Um 13.00 Uhr werden wir von Kathleen und Rusty am Flughafen abgesetzt. Rege Unterhaltung unterwegs. Für den amtierenden Präsidenten findet Kathleen genau die richtigen Worte. Sinngemäß übersetzt sagt sie : "Er plappert wie ein 3-jähriges Kind. Ohne Nachzudenken und ohne Filter." Das trifft es auf den Punkt. Besser kann man es gar nicht ausdrücken. So eine gute Beschreibung von dem, was viele denken, habe ich noch nie gehört.
Wir sind viel zu früh in Medford, der Leihwagen steht noch nicht bereit. Die Wartezeit am Flughafen nutzen wir, um unser Zeug im Internet zu erledigen. Unser Guthaben ist aufgebraucht, die kommende Woche haben wir kein eigenes Data mehr. Ab 15.00 Uhr sind wir mit dem kleinsten Wagen unterwegs, den der Verleiher im Angebot hat.
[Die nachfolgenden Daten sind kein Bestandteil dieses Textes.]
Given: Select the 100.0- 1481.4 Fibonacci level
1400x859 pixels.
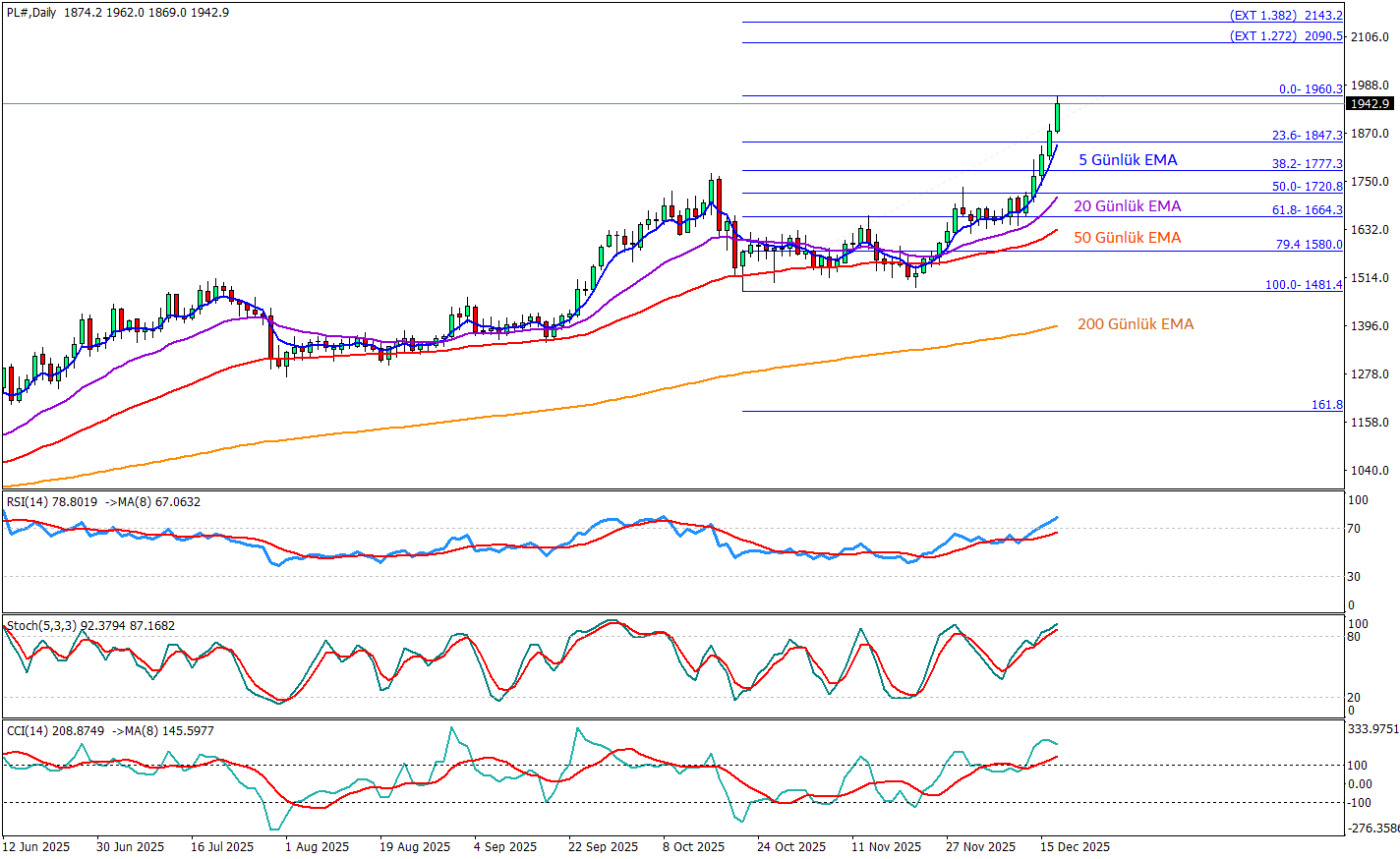Looking at the screenshot, I should (x=1303, y=285).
Nur etwa eine Stunde Fahrt bis zum Mount Ashland Ski-Gebiet, wo es viele Möglichkeiten zum Parken und Zelten gibt. Vor knapp zwei Wochen haben wir die erste Nacht auf dem PCT an der Grouse Gap Shelter verbracht. Da waren wir allerdings zu Fuß, jetzt steht das Auto vor der Hütte. Die letzte gemeinsame Woche, bevor Thomas mich zurück zum Trail bringt und nach Deutschland fliegt.